(Text and item location entries)
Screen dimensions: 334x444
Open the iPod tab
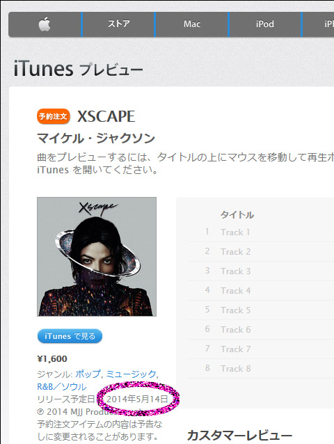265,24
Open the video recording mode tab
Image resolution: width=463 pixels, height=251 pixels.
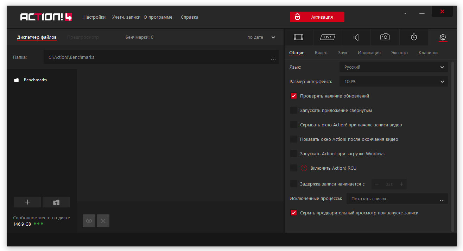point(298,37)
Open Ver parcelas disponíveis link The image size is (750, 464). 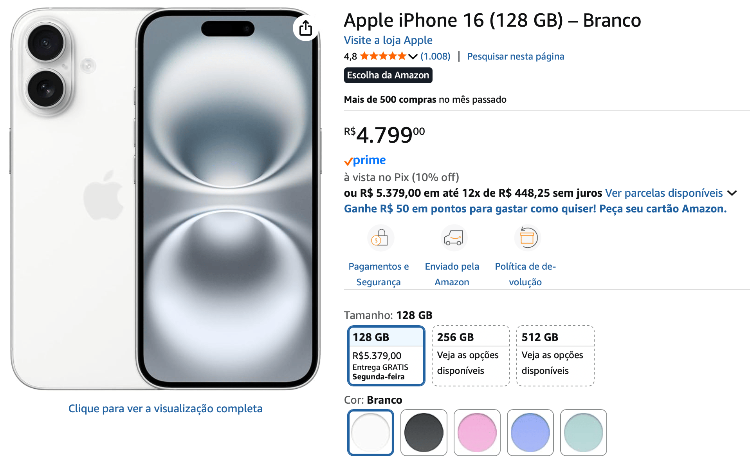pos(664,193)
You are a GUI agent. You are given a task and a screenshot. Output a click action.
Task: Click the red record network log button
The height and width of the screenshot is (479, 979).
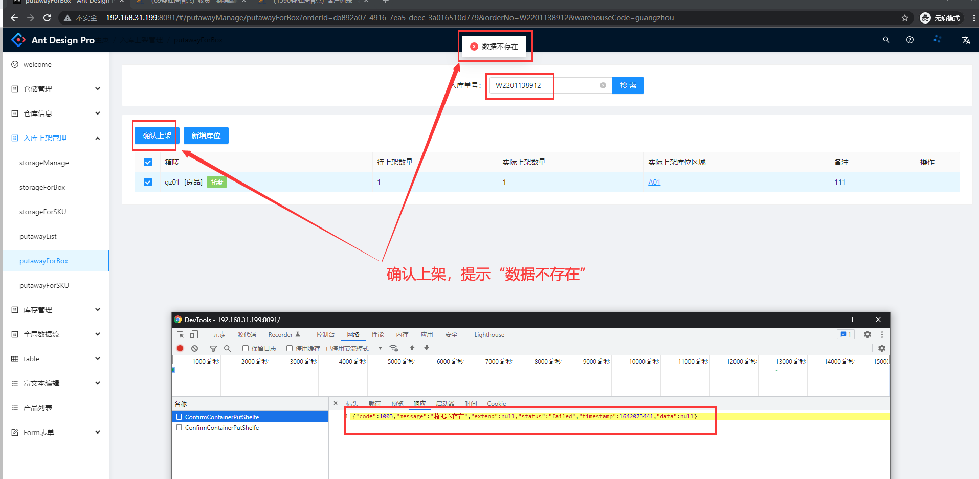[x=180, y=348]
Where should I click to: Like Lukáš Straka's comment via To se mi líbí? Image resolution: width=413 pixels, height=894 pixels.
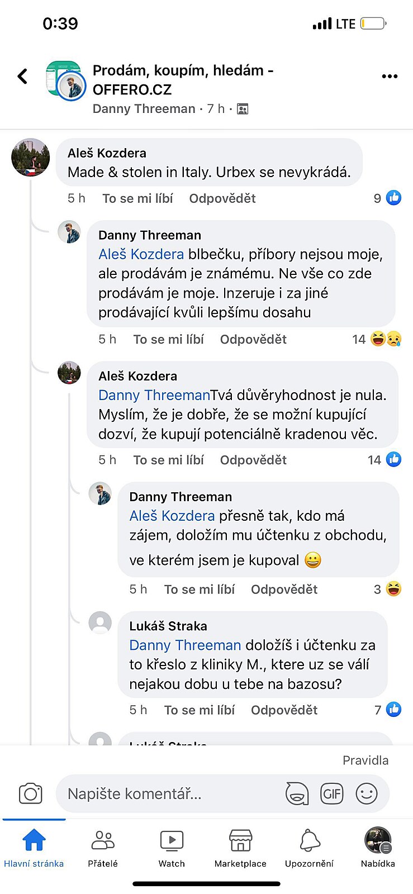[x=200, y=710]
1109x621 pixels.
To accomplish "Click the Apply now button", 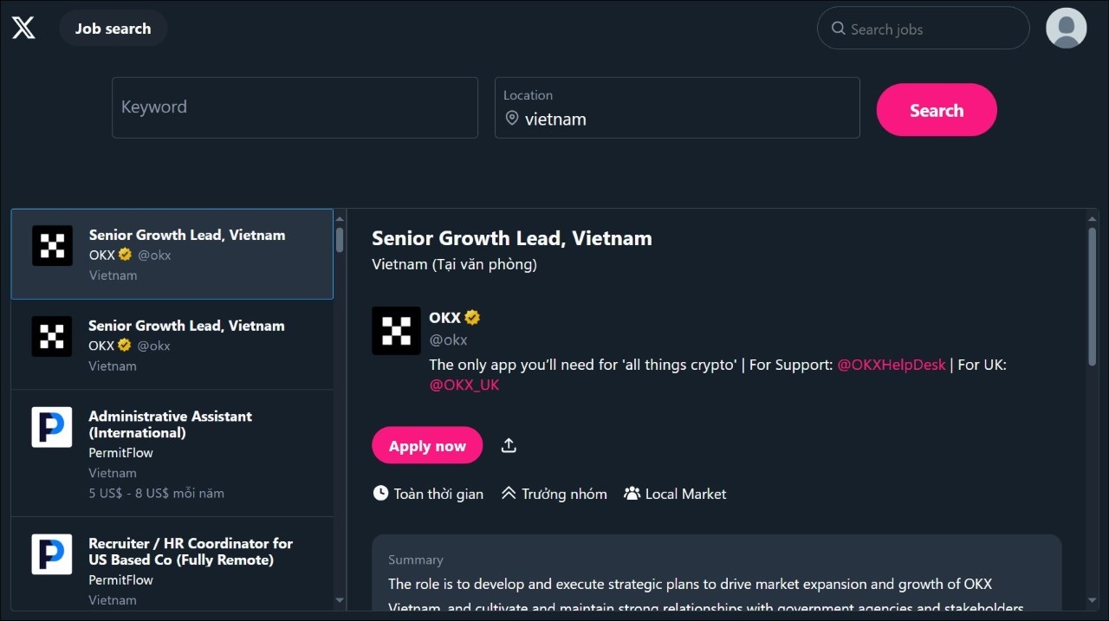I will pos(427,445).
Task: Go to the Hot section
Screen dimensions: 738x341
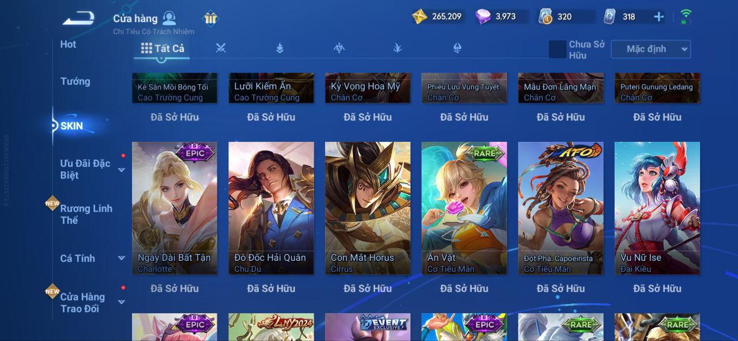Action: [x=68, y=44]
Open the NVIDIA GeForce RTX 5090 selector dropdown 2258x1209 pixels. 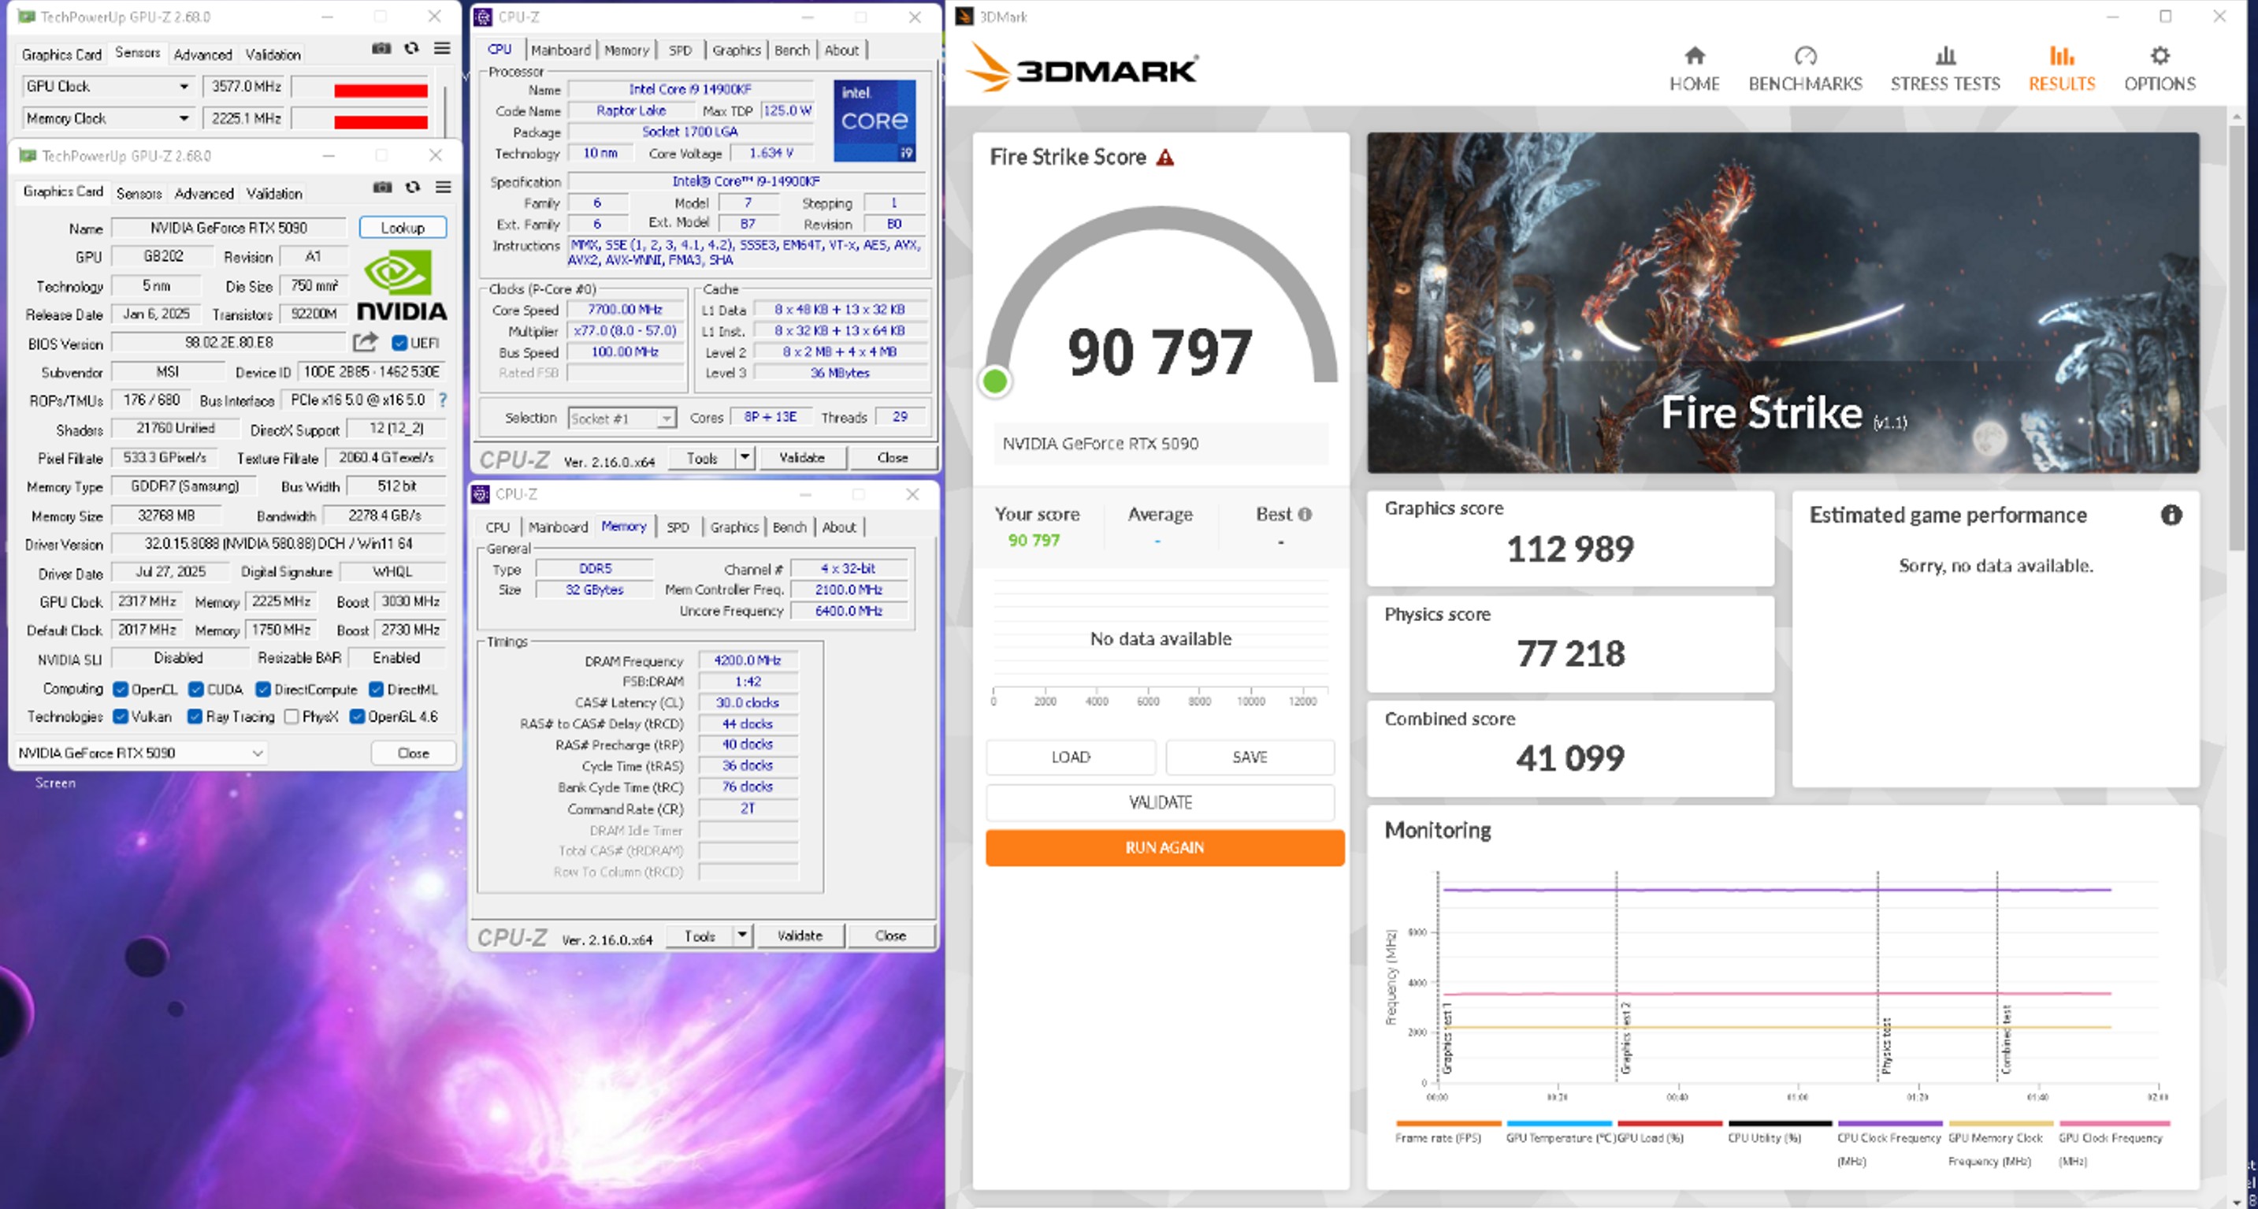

— What this task involves —
Rewrite the lines from the one containing "Task: Go to the Hot section" through the end of the data, changing "Hot" to "Trending" and keeping everything else as it is. Leave the pictures out of your version.

— Full response —
Task: Go to the Trending section
Screen dimensions: 738x341
Action: [x=68, y=44]
Open the NVIDIA GeForce RTX 5090 selector dropdown 2258x1209 pixels. 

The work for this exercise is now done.